Today, Jia and I took a short trip into Manhattan to visit the USS New York (more on that in another post). She's never seen a naval vessel up close and wanted to share some of the experience with her friends on her blog. She showed me one of the photos she took, which had the officers on board the ship, and asked me how to say it in Chinese.

I see a few things wrong with her question. The first being that she knows my abilities in Chinese. The second being that she is the native speaker who should know what she took a picture of and how to explain what it is in her own language.

Friday, November 06, 2009

The Jumble

I've been a little busy lately--though not as busy as I'd like to be. I feel like I'm going in quite a few directions--sort of like this tree I came across in Penang (does anyone know what it's called?).
Not sure why I didn't mention this on here earlier, but I finished putting together Terracotta Typewriter #3. This issue is pretty heavy on prose and light on poetry--I hope to even that out for the future. So, now I have to begin working on issue #4 and get back to updating the blog on the site more regularly.

I also published an article on healthcare (a rather sore subject here in the US) at Freelance Writing Jobs. And it looks like I'll be doing a little travel writing in the near future. I hope all this writing gets me into a better groove to work more efficiently on my novels and stories.

Monday, November 02, 2009

Absurdity of the Job Hunt

I've seen my share of absurd requirements for jobs--five years experience for an entry-level position? But apparently the public security bureau (aka police department) in Fujian province takes the lead in absurdity. According to China Daily, the bureau had to apologize for their attempted hiring practices.

For some reason the bureau had to hire a food washer (I would guess that they have a cafeteria at the station) and posted a job ad. The requirements for this job were that the person must be female, good-looking, at least 1.58 meters tall, and hold a bachelor's degree in Chinese or journalism.

It's difficult to decide what the worst part of those requirements is. It's sexist for them to want a good-looking, tall woman for the position. But the candidates also need a bachelor's degree!? For a job that pays 800RMB per month!?

Then again, it does show how much respect the police have for journalists in China.

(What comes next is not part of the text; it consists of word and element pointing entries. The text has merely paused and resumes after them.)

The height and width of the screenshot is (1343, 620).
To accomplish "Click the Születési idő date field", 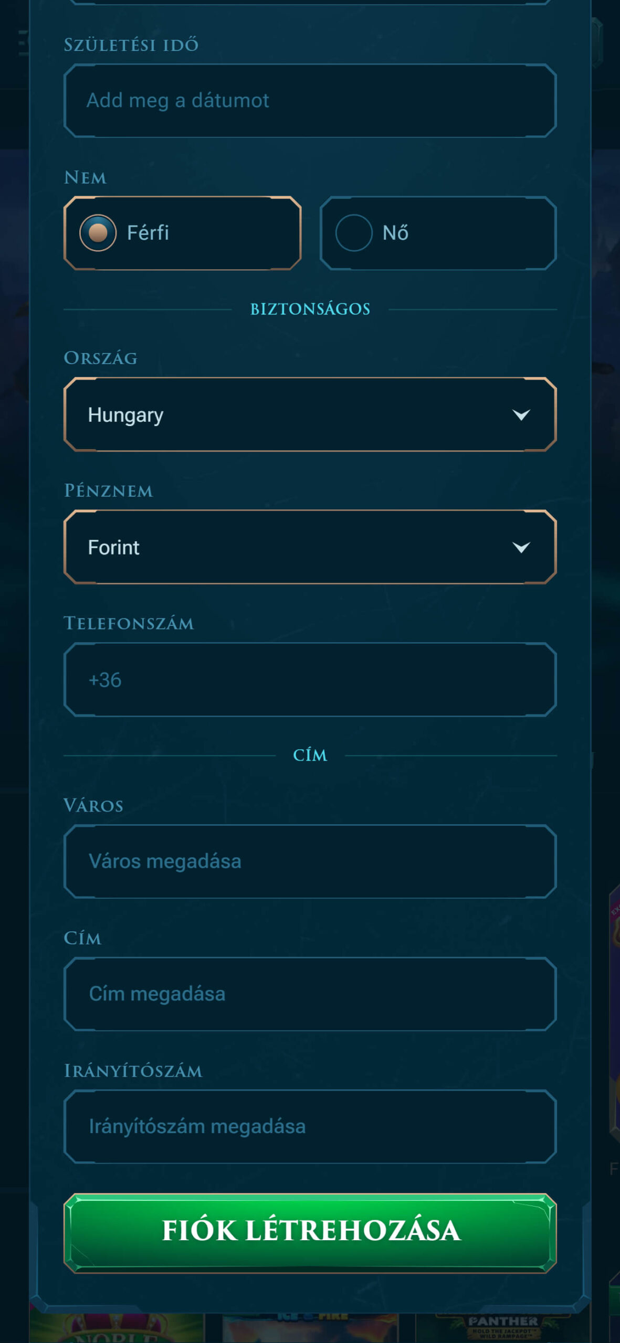I will (310, 101).
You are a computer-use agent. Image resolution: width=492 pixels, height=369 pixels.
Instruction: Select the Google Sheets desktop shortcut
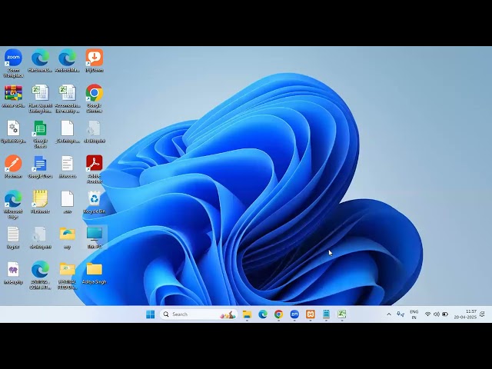[x=40, y=128]
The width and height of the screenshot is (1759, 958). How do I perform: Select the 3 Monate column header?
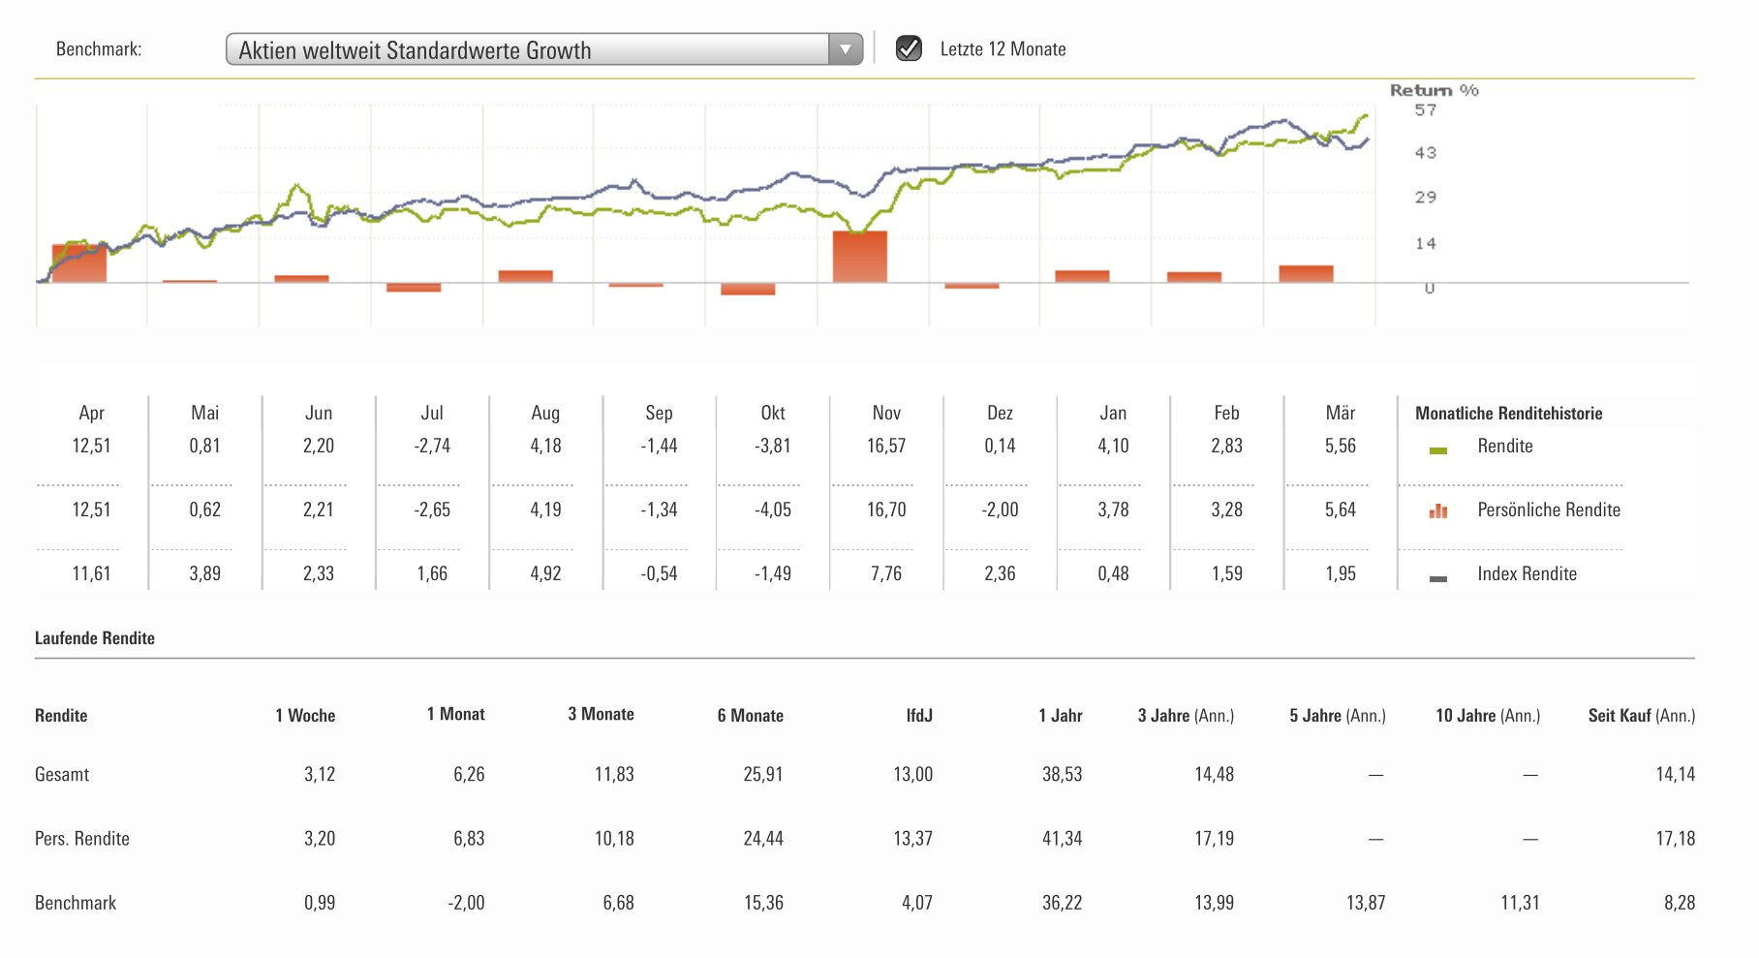click(x=601, y=715)
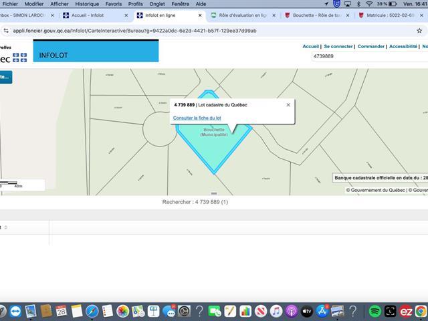Open 'Consulter la fiche du lot' link
The width and height of the screenshot is (428, 321).
click(197, 118)
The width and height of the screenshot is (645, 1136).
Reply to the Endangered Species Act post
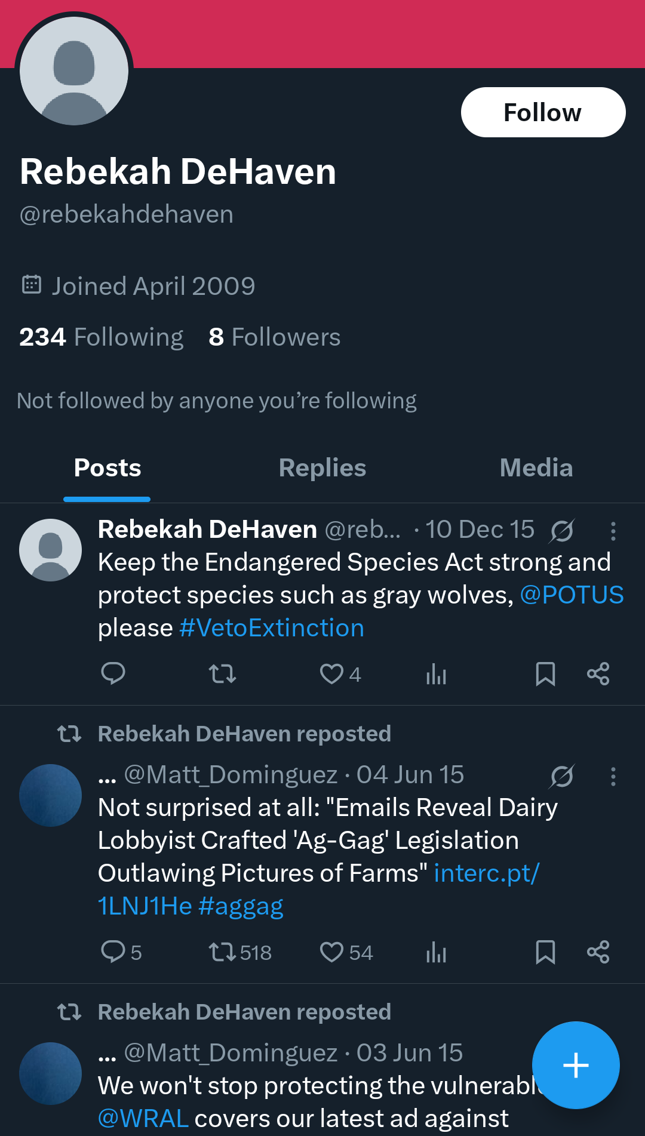pos(113,674)
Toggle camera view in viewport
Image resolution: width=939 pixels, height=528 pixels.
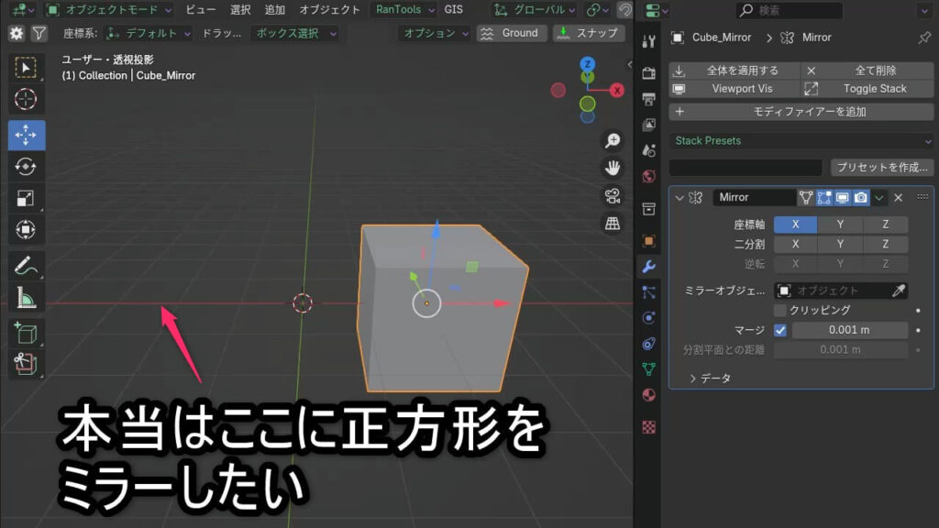click(612, 195)
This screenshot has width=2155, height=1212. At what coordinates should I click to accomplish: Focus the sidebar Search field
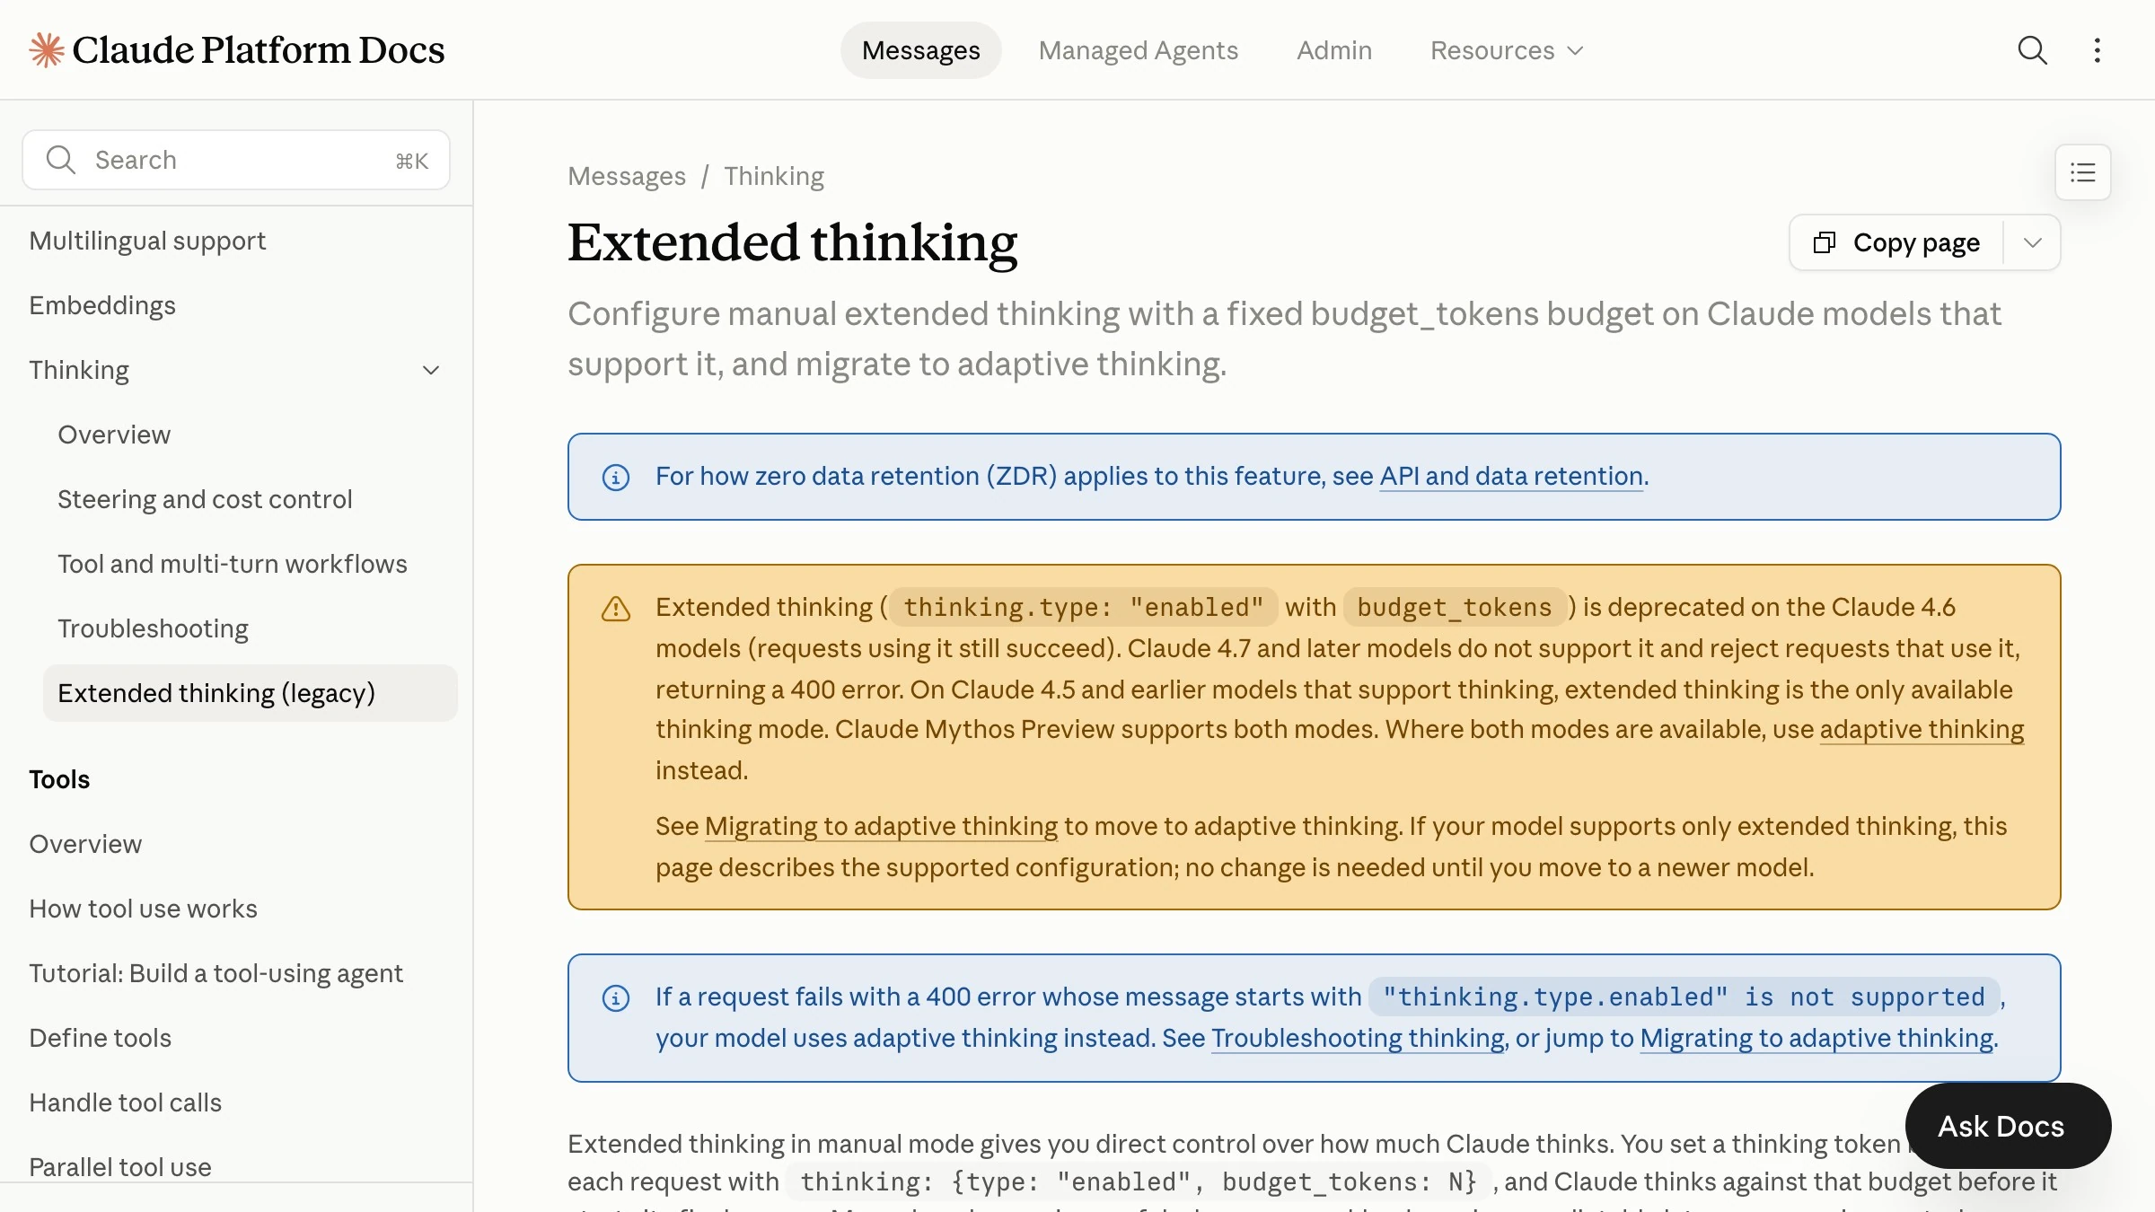[x=236, y=160]
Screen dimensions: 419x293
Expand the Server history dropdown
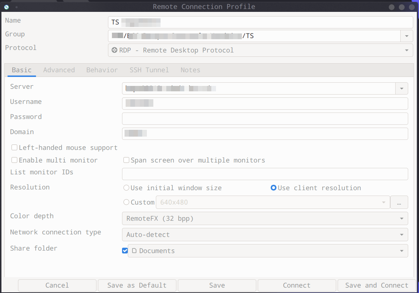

Rebellious Voting Activity

I have quite a few reasons why I will not vote for a major party candidate in tomorrow's gubernatorial election in New Jersey. I'm tired of hearing about people voting against one candidate or the other--this seems to be a long-running trend around here. We should be willing to vote for a candidate rather than against one.

To start with, I never liked Democrat Jon Corzine--I didn't vote for him for the Senate and didn't vote for him in his first run for governor (I wrote in a candidate for that one). The problem has been that the Republicans have never had a half-decent candidate to run against Corzine. The Republican candidate this year is Chris Christie--thus reaffirming my suspicions that the Republicans have no idea what they're doing. With these two despicable men do not deserve my vote, and I don't believe they deserve anyone else's vote.

I'm tired of voting for the lesser of two evils, especially when the lesser evil is only incrementally less evil. I may not like Corzine, but I know Christie will not do any better for the state of New Jersey. Choosing between these two is like choosing between the electric chair and a lethal injection. Therefore, I will throw my vote to Chris Daggett.

I don't really think Daggett will do any better than Corzine or Christie, but I want to send a message to the Republicans and Democrats that I am fed up. I could choose one of the other third-party candidates, but they stand even less of a chance of winning.

If you're fed up with the politics of New Jersey, I encourage you to vote for a third-party candidate. We need to fix this state instead of allowing the wealthy to serve their own needs in office.